Seats with unsold PSLs will be added to the group-sales inventory for now, Drake said.
The seat licenses carry one-time fees ranging from $500 to $45,000, depending on location and amenities.
Although the stadium has a seating capacity of about 71,000 for Falcons games, some seats are excluded from the PSL program, such as those in suites, in sponsorship deals or for players’ families, visiting-team officials, group sales to community organizations and other purposes. The number of excluded seats was expected to be around 10,000 but apparently has increased slightly with more set aside for community groups. The number of sponsor tickets also has been fluid.
The Falcons have had to sell some seat licenses more than once because of defaults on purchase contracts.
According to figures obtained from the Georgia World Congress Center Authority through an open-records request, about 2,000 PSL account holders have received default letters since December for not making required payments on their seat licenses or season tickets.
Drake said a significant number of those who were in default caught up on payments after receiving the letters and retained their seats. Other seats, however, were re-sold by the Falcons.
One former long-time season-ticket holder provided The Atlanta Journal-Constitution a copy of a letter from the GWCCA dated Aug. 14 informing him that “because you did not purchase Falcons Season Tickets for the Seats by the payment deadline specified this year by the team your PSL terminates effective immediately.”
The letter stated: “Be advised that no amounts previously paid by you shall be refundable. The PSL for Seats and the Tickets for Seats may be released, reissued, sold, given, used or otherwise transferred without any compensation to you.”
According to GWCCA figures, 790 such ticket-default letters were sent out in August.
Seat-license holders can sell their PSLs, but “only if Licensee is not in default of the terms of (the) License Agreement,” according to the contracts between account holders and the Falcons.
Revenue from the seat-license sales goes toward the cost of building the stadium. The $266.9 million in PSL sales as of Friday accounts for about 18 percent of the $1.5 billion cost.
Other funding sources for construction included $200 million from bonds backed by Atlanta hotel-motel taxes, $200 million from the NFL and $850 million in long-term financing secured by the Falcons organization from banks and institutional investors.
Some contractually obligated revenue from stadium naming rights, other sponsorship deals and suite sales are pledged toward re-paying the $850 million in debt, the Falcons have said.

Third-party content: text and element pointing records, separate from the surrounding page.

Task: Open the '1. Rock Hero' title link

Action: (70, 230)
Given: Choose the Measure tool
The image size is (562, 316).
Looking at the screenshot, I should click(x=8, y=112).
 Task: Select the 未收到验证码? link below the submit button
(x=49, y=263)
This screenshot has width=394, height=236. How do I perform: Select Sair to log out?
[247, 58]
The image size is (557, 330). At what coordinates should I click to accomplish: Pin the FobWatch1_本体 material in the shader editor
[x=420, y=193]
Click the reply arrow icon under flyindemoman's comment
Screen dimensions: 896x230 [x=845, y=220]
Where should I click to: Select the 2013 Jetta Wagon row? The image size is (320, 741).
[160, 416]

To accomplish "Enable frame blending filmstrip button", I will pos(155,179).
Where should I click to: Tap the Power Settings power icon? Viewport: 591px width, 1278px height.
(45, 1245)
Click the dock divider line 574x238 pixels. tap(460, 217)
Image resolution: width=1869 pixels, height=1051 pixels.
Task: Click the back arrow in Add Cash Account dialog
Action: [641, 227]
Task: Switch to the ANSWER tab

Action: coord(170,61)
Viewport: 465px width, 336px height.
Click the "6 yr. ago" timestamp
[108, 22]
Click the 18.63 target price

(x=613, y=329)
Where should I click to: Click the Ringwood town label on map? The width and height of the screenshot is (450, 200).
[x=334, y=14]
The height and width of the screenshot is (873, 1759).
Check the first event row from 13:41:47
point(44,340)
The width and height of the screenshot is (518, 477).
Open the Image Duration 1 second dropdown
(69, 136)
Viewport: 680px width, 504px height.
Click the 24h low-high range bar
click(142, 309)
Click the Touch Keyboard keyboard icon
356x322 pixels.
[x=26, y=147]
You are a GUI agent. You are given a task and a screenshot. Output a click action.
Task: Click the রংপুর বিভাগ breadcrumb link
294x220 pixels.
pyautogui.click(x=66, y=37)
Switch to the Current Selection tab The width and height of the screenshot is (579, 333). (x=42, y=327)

The $200 million for construction from hotel-motel taxes doesn’t include hundreds of millions of additional dollars from the same tax that will go toward the stadium over the next 30 years.
The amount of the total public contribution depends on how much tax is collected because 39.3 percent of annual collections from a 7-cents-per-dollar tax on hotel rooms will be directed to the stadium for debt service, capital improvements, operations and maintenance. Over 30 years, that total likely will top $700 million.